*** Opening Record set ***

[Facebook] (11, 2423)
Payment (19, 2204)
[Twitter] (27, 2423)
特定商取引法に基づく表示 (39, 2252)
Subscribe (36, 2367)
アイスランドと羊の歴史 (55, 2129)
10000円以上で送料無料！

*** Closing Record set ***

• Brief: Set all of the data down again exactly.

• Result of the exercise:
[Facebook] (11, 2423)
Payment (19, 2204)
[Twitter] (27, 2423)
特定商取引法に基づく表示 (39, 2252)
Subscribe (36, 2367)
アイスランドと羊の歴史 (55, 2129)
10000円以上で送料無料！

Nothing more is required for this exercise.